Set exercise 1:
Answer these questions using the Nike Dunk history text below:
(a) In what year did the Dunk enjoy an incredible renaissance?
(b) Which Houston rapper is named among the Dunk's collaborators?
(c) Which Nike shoe hit shelves in 1985?

Text section:
Dunk History: A Nike sneaker that went from hoops to hype
If there was one shoe whose retro models really had sneakerheads scrambling for every release over the past year, it had to be the Nike Dunk.
Ranging from mild to wild, from school colors to ice cream-themed, Thanksgiving-inspired, encrusted with crystals and more, the Dunk enjoyed an incredible renaissance in 2020.
Jaw-dropping collaborations with Ben & Jerry’s, Boston boutique Concepts, skateboard artist Sean Cliver, Cactus Plant Flea Market and, of course, Houston rapper Travis Scott have the humble Dunk’s popularity at all-time highs.
But despite what some might assume if they’re new to the sneaker game, the Nike Dunk has a long and storied history. Let’s take a dive in, shall we?
The year 1985 was a big one for the Swoosh, and we all know why. It’s the year the Nike Air Jordan 1 hit shelves, and basketball shoes were never the same.
But the AJ1 wasn’t the only sneaker designed for hoops that arrived on the scene that year, not by a long shot. It was a time when the line between sports and street style were beginning to blur, and footwear built for on-court performance was starting to become fashionable in lifestyle applications as well.

Exercise materials:
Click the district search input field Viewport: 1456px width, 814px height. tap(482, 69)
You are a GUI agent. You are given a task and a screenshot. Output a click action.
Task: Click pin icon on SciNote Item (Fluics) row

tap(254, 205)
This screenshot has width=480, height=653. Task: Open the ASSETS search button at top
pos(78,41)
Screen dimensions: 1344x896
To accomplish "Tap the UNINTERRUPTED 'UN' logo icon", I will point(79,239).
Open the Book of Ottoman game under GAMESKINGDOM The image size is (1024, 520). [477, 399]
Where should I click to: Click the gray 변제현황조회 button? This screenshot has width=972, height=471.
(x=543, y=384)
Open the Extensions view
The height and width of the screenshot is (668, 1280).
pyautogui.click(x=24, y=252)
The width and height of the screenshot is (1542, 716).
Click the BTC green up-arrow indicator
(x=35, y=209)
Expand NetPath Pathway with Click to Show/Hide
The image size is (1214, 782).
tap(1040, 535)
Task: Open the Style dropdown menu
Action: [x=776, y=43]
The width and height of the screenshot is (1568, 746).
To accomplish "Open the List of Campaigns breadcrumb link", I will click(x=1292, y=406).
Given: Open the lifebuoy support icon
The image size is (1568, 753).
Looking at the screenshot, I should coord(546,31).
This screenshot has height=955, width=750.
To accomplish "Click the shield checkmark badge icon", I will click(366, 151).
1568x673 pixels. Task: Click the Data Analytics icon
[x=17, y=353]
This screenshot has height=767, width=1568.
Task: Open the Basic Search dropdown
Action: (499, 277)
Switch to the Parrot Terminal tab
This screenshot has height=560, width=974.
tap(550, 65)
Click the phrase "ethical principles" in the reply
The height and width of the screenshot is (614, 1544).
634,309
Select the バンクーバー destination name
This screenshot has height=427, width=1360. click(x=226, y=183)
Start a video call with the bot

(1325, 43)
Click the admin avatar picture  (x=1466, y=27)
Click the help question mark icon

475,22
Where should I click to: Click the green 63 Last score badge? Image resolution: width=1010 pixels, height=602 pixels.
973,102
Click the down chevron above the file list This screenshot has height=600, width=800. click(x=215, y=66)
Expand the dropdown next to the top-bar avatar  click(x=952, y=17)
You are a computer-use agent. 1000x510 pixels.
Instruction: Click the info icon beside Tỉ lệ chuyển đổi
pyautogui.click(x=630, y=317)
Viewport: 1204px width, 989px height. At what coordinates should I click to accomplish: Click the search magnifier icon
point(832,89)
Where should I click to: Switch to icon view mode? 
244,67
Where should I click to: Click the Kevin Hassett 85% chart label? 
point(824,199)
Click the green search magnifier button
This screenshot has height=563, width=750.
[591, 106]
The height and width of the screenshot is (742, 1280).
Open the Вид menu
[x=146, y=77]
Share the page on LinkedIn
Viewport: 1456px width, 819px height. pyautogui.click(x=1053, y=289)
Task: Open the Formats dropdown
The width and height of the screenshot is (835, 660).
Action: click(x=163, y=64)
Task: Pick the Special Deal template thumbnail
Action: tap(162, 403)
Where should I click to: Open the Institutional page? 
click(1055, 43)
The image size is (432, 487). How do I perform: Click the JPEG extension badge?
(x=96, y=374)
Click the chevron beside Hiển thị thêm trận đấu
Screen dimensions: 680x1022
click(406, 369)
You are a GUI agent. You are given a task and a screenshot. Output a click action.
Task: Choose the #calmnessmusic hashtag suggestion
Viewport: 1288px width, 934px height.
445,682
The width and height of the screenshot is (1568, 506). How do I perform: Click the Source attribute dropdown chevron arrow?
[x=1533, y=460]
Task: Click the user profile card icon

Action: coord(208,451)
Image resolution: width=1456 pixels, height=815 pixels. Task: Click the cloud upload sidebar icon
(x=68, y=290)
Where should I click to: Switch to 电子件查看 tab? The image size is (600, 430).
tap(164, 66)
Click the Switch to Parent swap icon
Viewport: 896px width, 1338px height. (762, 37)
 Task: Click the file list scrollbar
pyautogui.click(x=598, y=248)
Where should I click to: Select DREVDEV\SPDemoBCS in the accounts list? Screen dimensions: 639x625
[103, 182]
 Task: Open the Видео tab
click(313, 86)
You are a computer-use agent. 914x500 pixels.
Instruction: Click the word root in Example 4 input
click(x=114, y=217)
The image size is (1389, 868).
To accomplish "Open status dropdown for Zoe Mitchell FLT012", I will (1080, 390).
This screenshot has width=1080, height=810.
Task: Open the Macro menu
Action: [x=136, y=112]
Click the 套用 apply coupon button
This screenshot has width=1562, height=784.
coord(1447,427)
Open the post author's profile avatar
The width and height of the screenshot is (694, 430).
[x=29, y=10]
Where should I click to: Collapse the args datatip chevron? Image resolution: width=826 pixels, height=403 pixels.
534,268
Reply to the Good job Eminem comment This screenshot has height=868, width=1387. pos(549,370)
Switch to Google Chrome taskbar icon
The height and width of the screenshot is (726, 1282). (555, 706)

Set exercise 2:
Express the entries from the line with "Expand the dropdown" to the line with "point(832,89)" as a numbered list, leaving out any blank lines.

Output 1:
(a) 2020
(b) Travis Scott
(c) The Nike Air Jordan 1

Output 2:
1. Expand the dropdown next to the top-bar avatar  click(x=952, y=17)
2. You are a computer-use agent. 1000x510 pixels.
3. Instruction: Click the info icon beside Tỉ lệ chuyển đổi
4. pyautogui.click(x=630, y=317)
5. Viewport: 1204px width, 989px height. At what coordinates should I click to accomplish: Click the search magnifier icon
6. point(832,89)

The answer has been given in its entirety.